26

I work in a Data Warehouse that sources multiple systems via many streams and layers with maze-like dependencies linking various artifacts. Pretty much every day I run into situations like this: I run something, it doesn't work, I go through loads of code but hours later I realise I've managed to conceptualise the process map of a tiny portion of what I now know later in the day is required, so I ask someone and they tell me that this other stream has to be run first and that if I checked here (indicating some seemingly arbitrary portion of an enormous stack of other coded dependencies), then I would have seen this. It's incredibly frustrating.

If I were able to suggest to the team that perhaps it'd be a good idea if we did more to make the dependencies between objects more visible and obvious, rather than embedding them deeply in recursive levels of code, or even in the data that has to be present due to it being populated by another stream, perhaps by referring to a well known, tried and tested software paradigm — then I might be able to make my job and everyone else's a lot simpler.

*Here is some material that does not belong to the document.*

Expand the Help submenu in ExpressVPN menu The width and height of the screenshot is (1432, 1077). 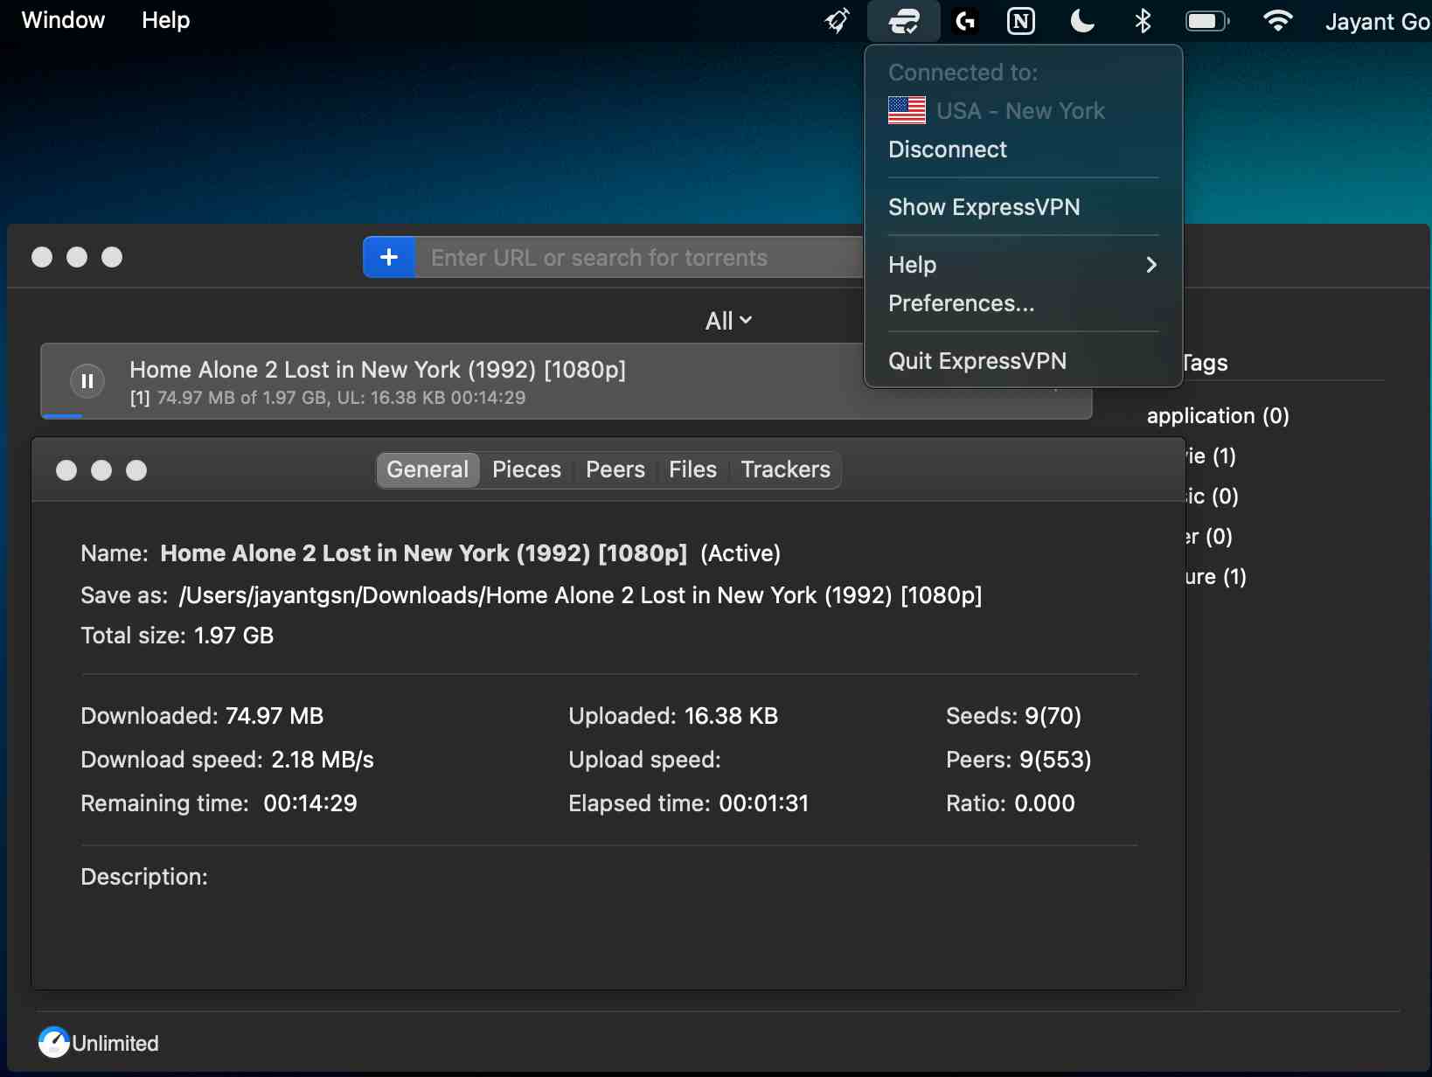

It's kind of difficult to explain the benefits of this to my team. They tend to just accept things the way they are and do not 'think big' in terms of seeing the benefits of being able to conceptualise the entire system in a new way — they don't really see that if you can model a huge system efficiently then it makes it less likely you'll encounter memory inefficiencies, stream-stopping unique constraints and duplicate keys, nonsense data because it's much easier to design it in keeping with the original vision and you won't later run into all these problems that we are now experiencing, which I know to be unusual from past jobs, but which they seem to think of as inevitable.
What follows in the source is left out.